As May 29 is International Day of UN Peacekeepers, it is an optimal moment to reflect on the work we support by peacekeeping missions, perhaps the best known symbol of the international community's efforts for peace. As the UN has noted today, since the first UN peacekeeping mission was established in 1948, more than 2,990 military, police, and civilian personnel have lost their lives serving in these missions. Certainly we see the challenge today, as missions try to address fresh violence in Syria, Sudan, and the eastern Congo. What is this about?
Like anyone who has visited some of the more than 100,000 people worldwide who serve in UN missions, I am struck by the effort involved. Civilians, police, and military personnel wake up every morning to try to do their job, whether it's implementing the rule of law in eastern Congo, monitoring violence in Syria, working on disarmament of former fighters in Cote d'Ivoire, or trying to rebuild from rubble in Haiti. With other members of the UN Security Council, we have asked these people from over 100 countries to come to do their best.
When you look at a number of the conflicts around the world, you see that it's a small number of countries -- a very narrow space -- where peacekeepers are sent. There are dozens of countries around the world that suffer at some point from political instability. There are others at war. But peacekeepers go into places in between, where the parties to a political agreement are close enough, and that there is come peace to keep, that they can make a difference. At the same time, the risks are high enough that a UN mission is needed to help support that political process and provide a road to manage a post conflict environment, rather than a renewal of conflict.

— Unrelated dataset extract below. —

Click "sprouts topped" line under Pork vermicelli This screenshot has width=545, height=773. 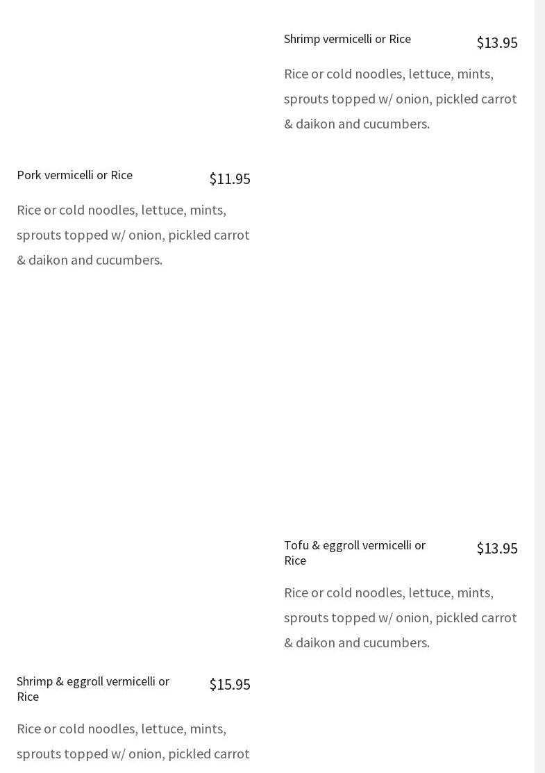click(133, 235)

So by the nature of the missiosn, it's a risky business. Peacekeeping is fundamentally a gamble, and those who deploy know it. There's enough chance that the political parties will not be meeting at a table, that they can take up arms again or that the support that's provided will be insufficient. But where peacekeeping can succeed, it is one of the best investments to secure peace and political stability.
For that willingness to take a risk, we recognize and thank UN peacekeepers, give them credit for taking on such challenging tasks.